Mio padre Enrico, nipote del Nisio, era nato da Giovanni e Marianna Gonnella il 30 marzo 1921, ai Battisti, penultimo di sei figli, quattro femmine e due maschi, nella più assoluta povertà.
Era stato allevato dalla sorella Assunta, maggiore di sette anni, perché a quel tempo i figli più grandi aiutavano in casa già in tenera età.
Tutti e due avevano un buon carattere, erano sempre ottimisti e fiduciosi anche nei giorni più neri, coraggiosi, giusti, ma anche severi, se necessario .
Da bambino andava a scuola ed era bravissimo in matematica, ma aiutava anche i genitori nei lavori agricoli.
Conseguì anche il diploma di licenza elementare, ma da adulto, alla scuola serale di Renaio.
Quando era tempo di funghi si alzava al mattino presto, preparava un po’ di pane per il pranzo e s’incamminava nei boschi; tornava a casa solo quando il cesto che teneva nello zaino era pieno. A volte i funghi non arrivavano neanche a casa perché riusciva a venderli prima.
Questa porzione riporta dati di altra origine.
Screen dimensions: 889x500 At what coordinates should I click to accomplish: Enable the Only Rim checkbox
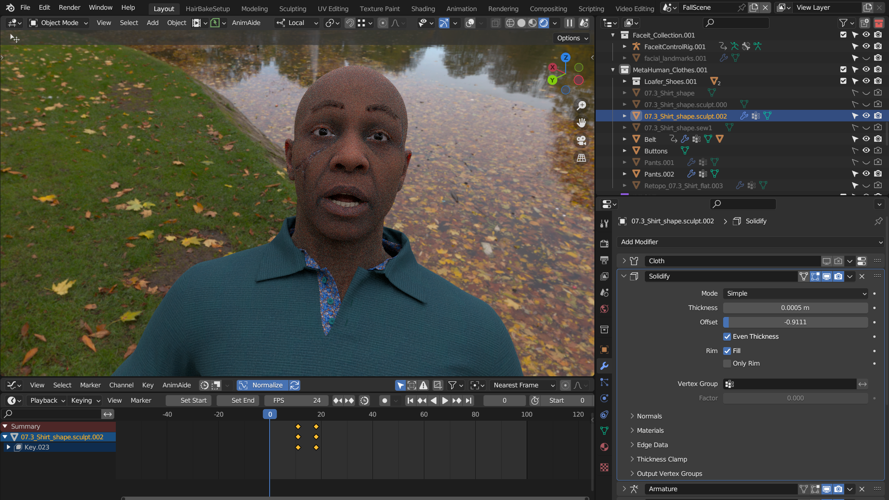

A Renaio, infatti, almeno due volte alla settimana, veniva un commerciante di Lucca che pagava bene, a patto che i funghi fossero giovani, saldi ed asciutti, ma se il venditore era un bambino cercava di approfittarne.
A volte barava anche sul peso o sul conto… “Tanto quassù nessuno sa leggere e scrivere” pensava, ma si sbagliava perché Enrico era un campione in matematica e quando il compratore gli mostrava il peso dei funghi, lui sapeva già quanto avrebbe riscosso.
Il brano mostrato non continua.